--- Problem description ---
The required output is the exact text of the lines from the line containing "The width and" through the final line below, inclusive, without pictures.

(Excerpted records)

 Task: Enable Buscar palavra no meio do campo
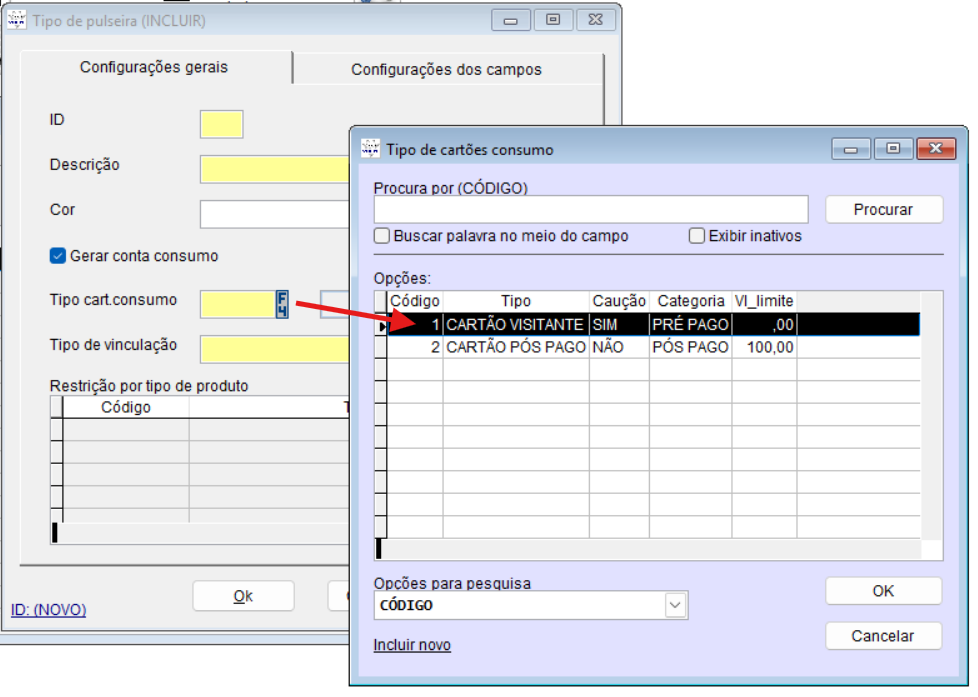click(x=382, y=237)
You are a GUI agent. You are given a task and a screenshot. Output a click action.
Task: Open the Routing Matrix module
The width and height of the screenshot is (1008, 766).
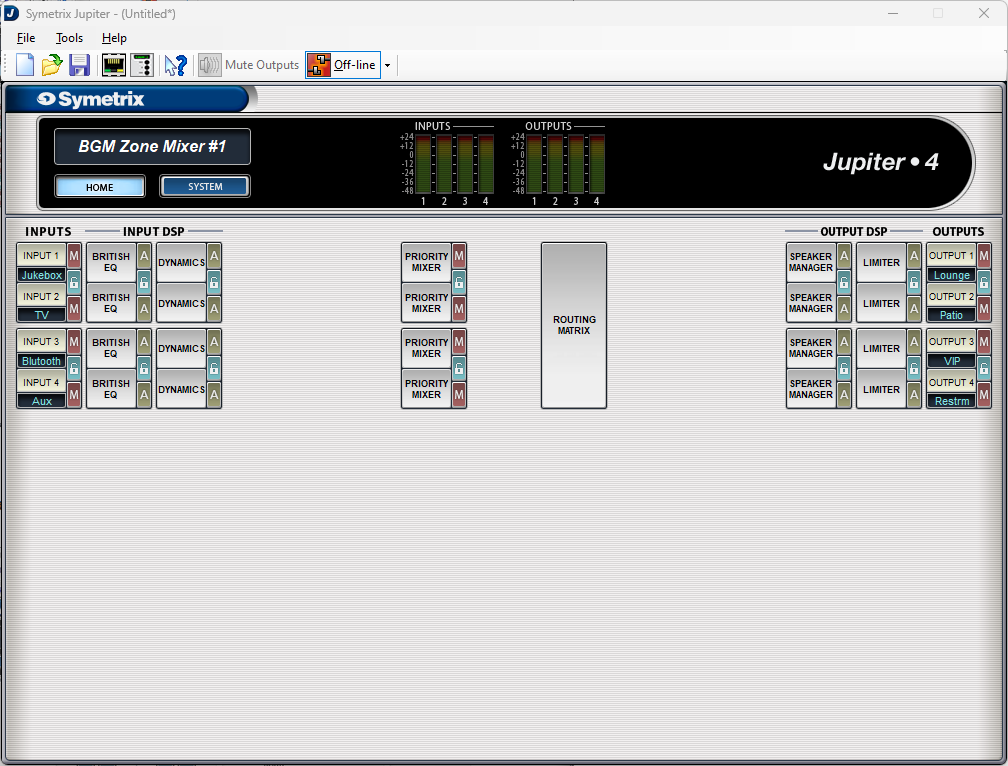point(574,325)
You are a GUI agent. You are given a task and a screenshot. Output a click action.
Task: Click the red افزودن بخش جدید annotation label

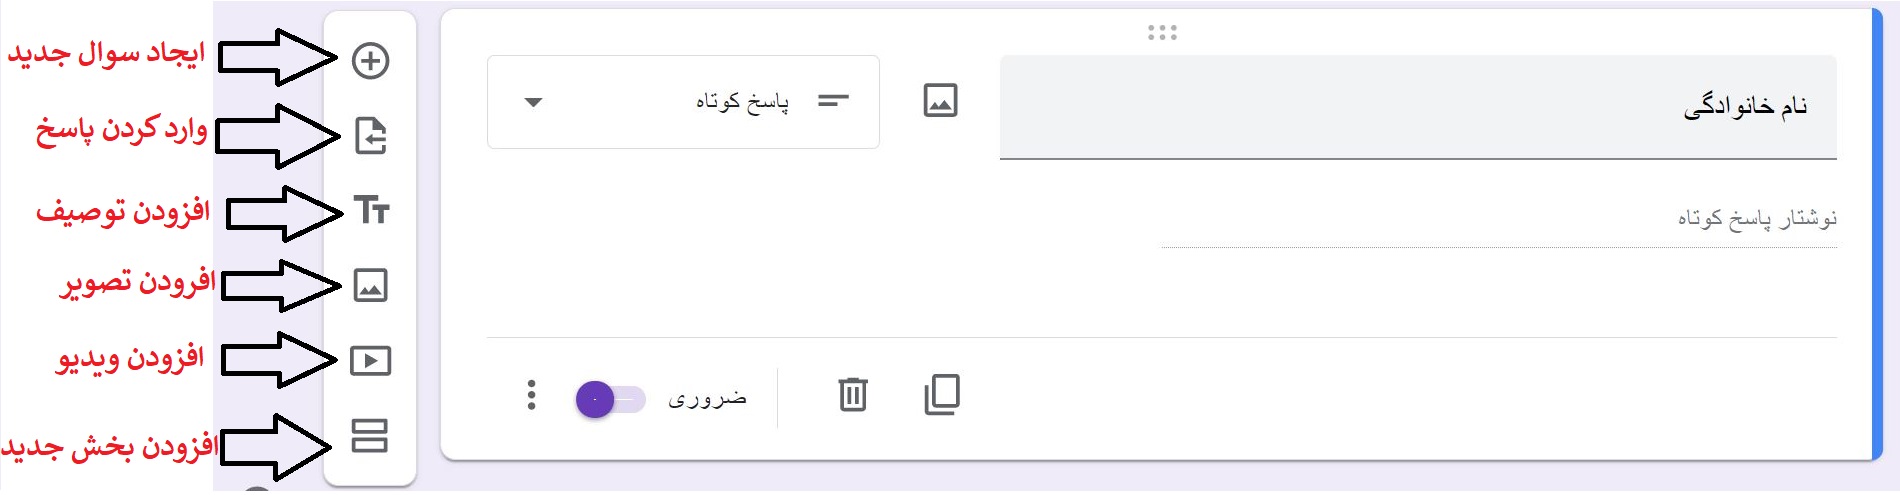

(End Excerpted records)

--- Response to the task ---
The width and height of the screenshot is (1008, 766).
point(574,325)
You are a GUI agent. You are given a task and a screenshot. Output a click action.
Task: Click the red افزودن بخش جدید annotation label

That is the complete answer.